This Boulatruelle was a man who was viewed with disfavor by the inhabitants of the district as too respectful, too humble, too prompt in removing his cap to every one, and trembling and smiling in the presence of the gendarmes,--probably affiliated to robber bands, they said; suspected of lying in ambush at verge of copses at nightfall. The only thing in his favor was that he was a drunkard.

This is what people thought they had noticed:--

Of late, Boulatruelle had taken to quitting his task of stone-breaking and care of the road at a very early hour, and to betaking himself to the forest with his pickaxe.

He was encountered towards evening in the most deserted clearings, in the wildest thickets; and he had the appearance of being in search of something, and sometimes he was digging holes.

The goodwives who passed took him at first for Beelzebub; then they recognized Boulatruelle, and were not in the least reassured thereby.

These encounters seemed to cause Boulatruelle a lively displeasure.

It was evident that he sought to hide, and that there was some mystery in what he was doing.

It was said in the village:

"It is clear that the devil has appeared.

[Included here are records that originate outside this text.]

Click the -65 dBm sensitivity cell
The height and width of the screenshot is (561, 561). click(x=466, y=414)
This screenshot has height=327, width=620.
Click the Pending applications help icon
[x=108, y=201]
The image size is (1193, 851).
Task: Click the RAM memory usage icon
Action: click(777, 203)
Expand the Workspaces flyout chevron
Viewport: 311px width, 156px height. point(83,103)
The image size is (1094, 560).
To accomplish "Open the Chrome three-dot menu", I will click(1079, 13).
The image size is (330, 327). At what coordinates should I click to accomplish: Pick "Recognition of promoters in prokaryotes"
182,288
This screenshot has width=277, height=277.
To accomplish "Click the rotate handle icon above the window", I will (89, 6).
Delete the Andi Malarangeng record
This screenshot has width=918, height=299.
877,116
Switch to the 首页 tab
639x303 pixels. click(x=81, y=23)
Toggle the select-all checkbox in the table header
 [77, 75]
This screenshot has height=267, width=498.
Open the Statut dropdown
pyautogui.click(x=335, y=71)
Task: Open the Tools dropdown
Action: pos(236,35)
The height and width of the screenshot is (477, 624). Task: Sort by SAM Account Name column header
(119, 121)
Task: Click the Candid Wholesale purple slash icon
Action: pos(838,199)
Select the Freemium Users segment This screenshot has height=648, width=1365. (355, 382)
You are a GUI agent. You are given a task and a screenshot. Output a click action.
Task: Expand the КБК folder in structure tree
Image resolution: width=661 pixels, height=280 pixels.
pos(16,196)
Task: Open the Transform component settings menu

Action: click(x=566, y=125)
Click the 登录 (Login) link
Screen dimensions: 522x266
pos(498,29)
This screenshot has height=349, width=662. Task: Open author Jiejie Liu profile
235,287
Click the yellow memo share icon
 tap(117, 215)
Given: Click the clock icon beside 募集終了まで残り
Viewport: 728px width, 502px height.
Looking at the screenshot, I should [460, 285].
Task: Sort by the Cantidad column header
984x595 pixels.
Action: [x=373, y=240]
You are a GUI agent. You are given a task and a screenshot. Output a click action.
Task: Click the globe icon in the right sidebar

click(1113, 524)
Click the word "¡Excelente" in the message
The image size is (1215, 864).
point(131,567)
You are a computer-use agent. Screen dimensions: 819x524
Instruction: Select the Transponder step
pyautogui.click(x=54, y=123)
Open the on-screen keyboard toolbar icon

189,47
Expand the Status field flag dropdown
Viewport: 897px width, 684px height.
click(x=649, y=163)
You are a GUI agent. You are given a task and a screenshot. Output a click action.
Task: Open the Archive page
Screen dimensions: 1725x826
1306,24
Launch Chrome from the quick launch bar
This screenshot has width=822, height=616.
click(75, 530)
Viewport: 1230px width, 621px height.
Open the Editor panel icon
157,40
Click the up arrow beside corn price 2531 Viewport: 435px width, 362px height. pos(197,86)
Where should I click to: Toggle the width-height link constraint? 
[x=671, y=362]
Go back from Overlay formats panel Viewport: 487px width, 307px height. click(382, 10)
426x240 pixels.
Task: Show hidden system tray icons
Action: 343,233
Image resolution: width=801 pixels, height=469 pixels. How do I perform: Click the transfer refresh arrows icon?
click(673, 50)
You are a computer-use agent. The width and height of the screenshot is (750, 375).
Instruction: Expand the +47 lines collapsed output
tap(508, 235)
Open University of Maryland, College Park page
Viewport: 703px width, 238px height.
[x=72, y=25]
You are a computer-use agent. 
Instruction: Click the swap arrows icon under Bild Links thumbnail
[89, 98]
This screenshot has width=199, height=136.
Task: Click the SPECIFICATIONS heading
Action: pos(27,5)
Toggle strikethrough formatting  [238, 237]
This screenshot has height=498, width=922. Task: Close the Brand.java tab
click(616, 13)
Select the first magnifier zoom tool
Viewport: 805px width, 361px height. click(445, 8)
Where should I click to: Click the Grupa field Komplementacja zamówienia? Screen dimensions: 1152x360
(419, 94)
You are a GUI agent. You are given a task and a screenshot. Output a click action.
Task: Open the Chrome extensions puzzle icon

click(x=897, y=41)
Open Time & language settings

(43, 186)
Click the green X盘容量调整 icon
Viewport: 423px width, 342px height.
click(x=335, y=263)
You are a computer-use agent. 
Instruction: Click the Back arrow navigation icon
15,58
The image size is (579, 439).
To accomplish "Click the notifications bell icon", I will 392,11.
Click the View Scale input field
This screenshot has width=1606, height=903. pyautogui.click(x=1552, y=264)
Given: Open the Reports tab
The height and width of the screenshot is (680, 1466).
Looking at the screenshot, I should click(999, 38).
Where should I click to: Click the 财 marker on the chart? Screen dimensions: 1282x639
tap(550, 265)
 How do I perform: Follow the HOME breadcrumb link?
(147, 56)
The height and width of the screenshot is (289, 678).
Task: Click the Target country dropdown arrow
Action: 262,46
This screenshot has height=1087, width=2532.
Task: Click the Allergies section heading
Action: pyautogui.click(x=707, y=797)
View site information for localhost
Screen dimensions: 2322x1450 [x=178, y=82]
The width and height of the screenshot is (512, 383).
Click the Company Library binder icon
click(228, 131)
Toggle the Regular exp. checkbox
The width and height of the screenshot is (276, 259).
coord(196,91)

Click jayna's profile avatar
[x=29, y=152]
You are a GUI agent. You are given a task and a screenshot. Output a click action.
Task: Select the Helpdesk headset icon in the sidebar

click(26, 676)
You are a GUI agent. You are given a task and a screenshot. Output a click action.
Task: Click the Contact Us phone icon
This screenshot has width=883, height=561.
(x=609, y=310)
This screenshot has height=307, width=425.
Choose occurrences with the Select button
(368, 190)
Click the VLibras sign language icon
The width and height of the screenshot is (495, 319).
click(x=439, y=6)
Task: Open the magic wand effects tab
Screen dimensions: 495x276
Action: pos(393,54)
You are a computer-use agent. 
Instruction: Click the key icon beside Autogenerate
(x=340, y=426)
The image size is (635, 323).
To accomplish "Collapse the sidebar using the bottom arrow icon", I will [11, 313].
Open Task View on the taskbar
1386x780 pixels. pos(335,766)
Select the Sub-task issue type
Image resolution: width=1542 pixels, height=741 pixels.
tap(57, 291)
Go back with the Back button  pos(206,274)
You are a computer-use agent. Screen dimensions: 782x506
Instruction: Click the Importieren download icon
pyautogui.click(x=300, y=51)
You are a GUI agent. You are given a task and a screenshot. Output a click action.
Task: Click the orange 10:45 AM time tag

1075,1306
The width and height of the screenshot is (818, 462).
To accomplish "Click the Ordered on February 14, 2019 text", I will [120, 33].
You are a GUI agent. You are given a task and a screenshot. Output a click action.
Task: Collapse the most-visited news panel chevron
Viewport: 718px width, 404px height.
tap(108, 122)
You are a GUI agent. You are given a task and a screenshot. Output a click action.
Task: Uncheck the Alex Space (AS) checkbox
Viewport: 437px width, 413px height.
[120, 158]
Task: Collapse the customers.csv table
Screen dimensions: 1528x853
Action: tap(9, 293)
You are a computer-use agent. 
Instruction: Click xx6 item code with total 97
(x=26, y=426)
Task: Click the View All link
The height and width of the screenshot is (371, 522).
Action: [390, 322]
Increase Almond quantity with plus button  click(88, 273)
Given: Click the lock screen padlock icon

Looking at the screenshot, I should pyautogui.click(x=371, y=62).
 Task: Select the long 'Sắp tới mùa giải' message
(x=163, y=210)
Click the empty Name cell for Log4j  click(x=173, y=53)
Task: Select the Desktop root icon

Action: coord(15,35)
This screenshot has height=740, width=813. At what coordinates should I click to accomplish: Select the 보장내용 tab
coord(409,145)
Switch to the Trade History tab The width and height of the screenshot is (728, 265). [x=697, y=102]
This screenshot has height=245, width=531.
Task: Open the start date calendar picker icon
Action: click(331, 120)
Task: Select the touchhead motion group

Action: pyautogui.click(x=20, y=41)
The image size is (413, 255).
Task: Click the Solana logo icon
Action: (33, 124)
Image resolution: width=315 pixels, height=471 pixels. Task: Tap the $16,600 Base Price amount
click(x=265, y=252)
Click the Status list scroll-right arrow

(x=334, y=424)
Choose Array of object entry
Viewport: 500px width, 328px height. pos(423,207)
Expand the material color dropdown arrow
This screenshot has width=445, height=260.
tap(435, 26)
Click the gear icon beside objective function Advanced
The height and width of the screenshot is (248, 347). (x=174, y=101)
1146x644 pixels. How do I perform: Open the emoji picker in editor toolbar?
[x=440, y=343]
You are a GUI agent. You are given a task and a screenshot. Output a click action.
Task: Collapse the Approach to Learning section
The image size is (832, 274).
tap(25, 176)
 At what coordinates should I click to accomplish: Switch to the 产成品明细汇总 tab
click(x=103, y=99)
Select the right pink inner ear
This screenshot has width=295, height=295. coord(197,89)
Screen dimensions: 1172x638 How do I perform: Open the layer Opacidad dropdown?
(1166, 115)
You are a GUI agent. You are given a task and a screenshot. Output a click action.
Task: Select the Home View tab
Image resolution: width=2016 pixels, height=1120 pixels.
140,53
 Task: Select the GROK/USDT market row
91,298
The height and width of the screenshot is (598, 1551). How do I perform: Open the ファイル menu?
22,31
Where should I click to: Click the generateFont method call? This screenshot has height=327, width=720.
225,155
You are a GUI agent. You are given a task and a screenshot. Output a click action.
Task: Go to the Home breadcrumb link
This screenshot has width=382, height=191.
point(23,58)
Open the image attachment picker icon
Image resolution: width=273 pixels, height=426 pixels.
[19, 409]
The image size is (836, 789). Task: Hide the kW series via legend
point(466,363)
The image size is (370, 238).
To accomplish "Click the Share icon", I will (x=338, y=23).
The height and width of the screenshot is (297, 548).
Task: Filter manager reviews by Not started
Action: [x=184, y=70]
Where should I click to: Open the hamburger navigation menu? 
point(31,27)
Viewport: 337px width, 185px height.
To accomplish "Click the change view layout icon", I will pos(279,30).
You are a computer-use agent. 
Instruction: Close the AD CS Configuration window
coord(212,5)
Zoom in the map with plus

Boulatruelle has seen him, and is on the search.

In sooth, he is cunning enough to pocket Lucifer's hoard."

The Voltairians added, "Will Boulatruelle catch the devil, or will the devil catch Boulatruelle?"

The old women made a great many signs of the cross.

In the meantime, Boulatruelle's manoeuvres in the forest ceased; and he resumed his regular occupation of roadmending; and people gossiped of something else.

Some persons, however, were still curious, surmising that in all this there was probably no fabulous treasure of the legends, but some fine windfall of a more serious and palpable sort than the devil's bank-bills, and that the road-mender had half discovered the secret.

The most "puzzled" were the school-master and Thenardier, the proprietor of the tavern, who was everybody's friend, and had not disdained to ally himself with Boulatruelle.

"He has been in the galleys," said Thenardier.

"Eh!

Good God! no one knows who has been there or will be there."

One evening the schoolmaster affirmed that in former times the law would have instituted an inquiry as to what Boulatruelle did in the forest, and that the latter would have been forced to speak, and that he would have been put to the torture in case of need, and that Boulatruelle would not have resisted the water test, for example.

"Let us put him to the wine test," said Thenardier.

They made an effort, and got the old road-mender to drinking. Boulatruelle drank an enormous amount, but said very little. He combined with admirable art, and in masterly proportions, the thirst of a gormandizer with the discretion of a judge. Nevertheless, by dint of returning to the charge and of comparing and putting together the few obscure words which he did allow to escape him, this is what Thenardier and the schoolmaster imagined that they had made out:--

One morning, when Boulatruelle was on his way to his work, at daybreak, he had been surprised to see, at a nook of the forest in the underbrush, a shovel and a pickaxe, concealed, as one might say.

However, he might have supposed that they were probably the shovel and pick of Father Six-Fours, the water-carrier, and would have thought no more about it.

But, on the evening of that day, he saw, without being seen himself, as he was hidden by a large tree, "a person who did not belong in those parts, and whom he, Boulatruelle, knew well," directing his steps towards the densest part of the wood.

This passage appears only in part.